[Work to complete] Copy, from the entries below, each line where the word "screenshot" can be found.

(Saved entries)
****************

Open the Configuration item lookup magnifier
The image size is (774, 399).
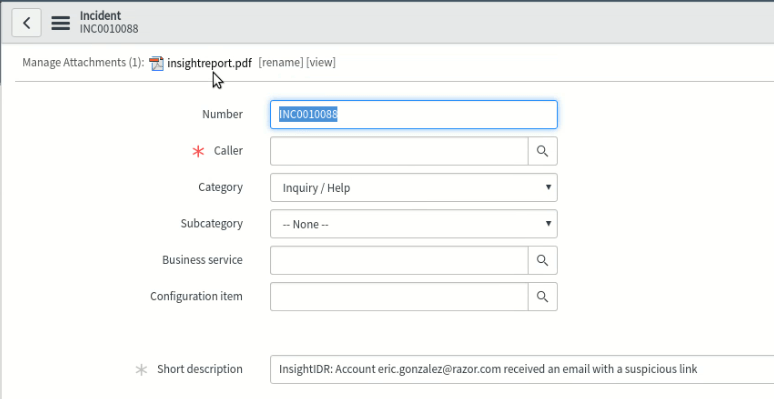tap(542, 297)
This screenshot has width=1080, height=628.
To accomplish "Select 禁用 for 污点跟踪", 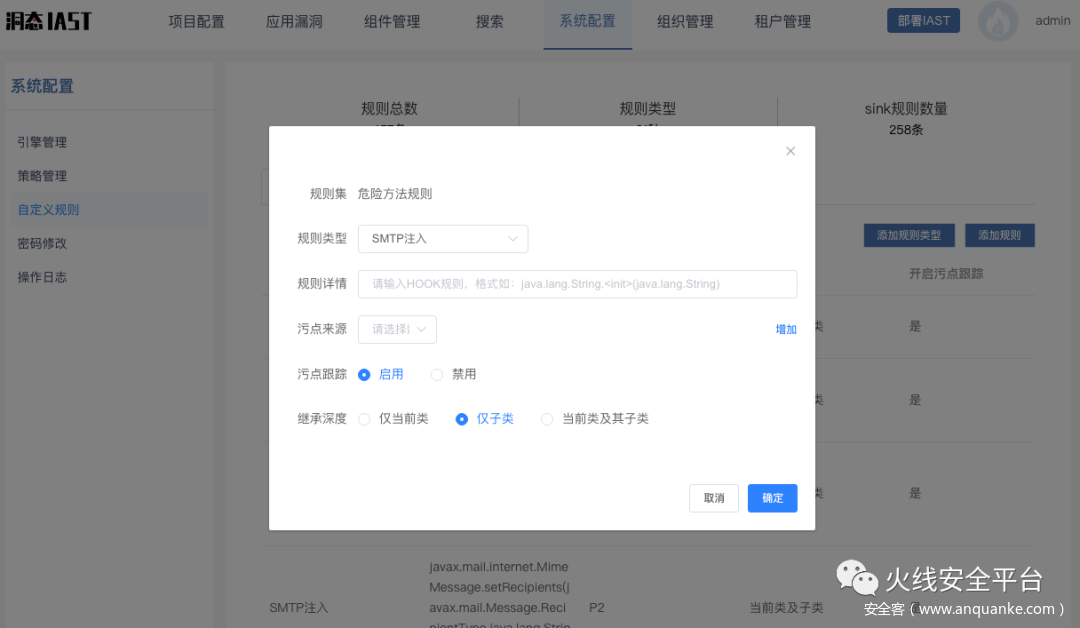I will [x=437, y=374].
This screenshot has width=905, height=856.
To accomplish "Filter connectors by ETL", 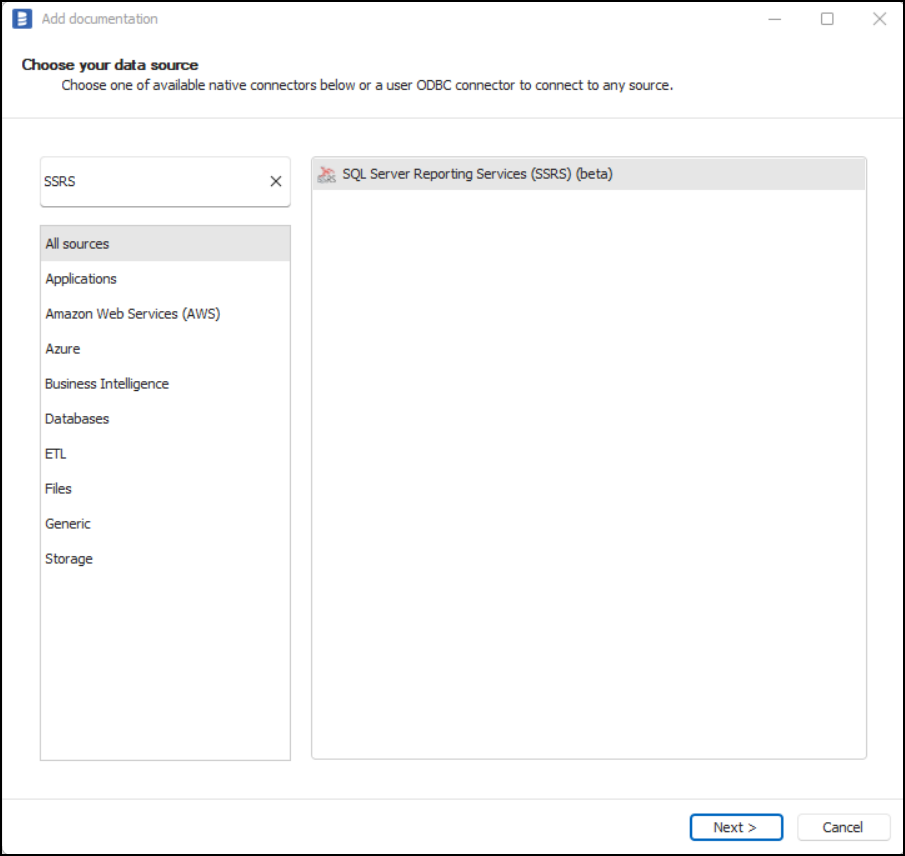I will (56, 454).
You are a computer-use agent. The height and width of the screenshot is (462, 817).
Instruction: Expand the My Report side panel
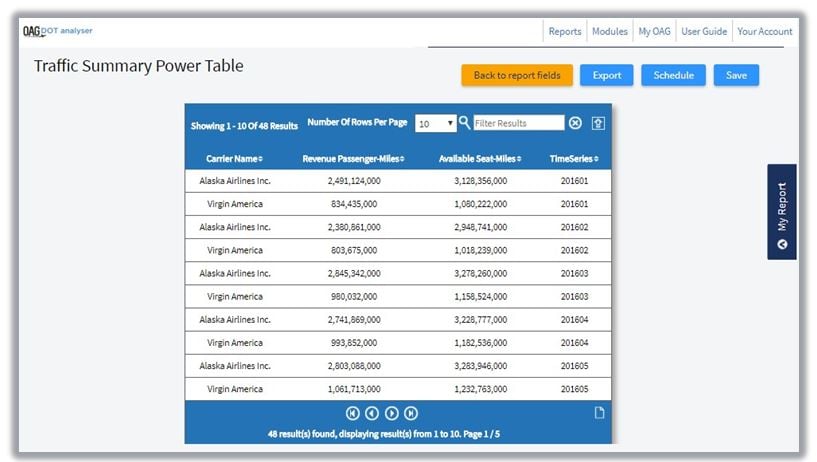click(x=782, y=212)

****************

[Response to this exercise]
This screenshot has width=1080, height=628.
This screenshot has width=905, height=856.
You are a computer-use agent. The height and width of the screenshot is (462, 817).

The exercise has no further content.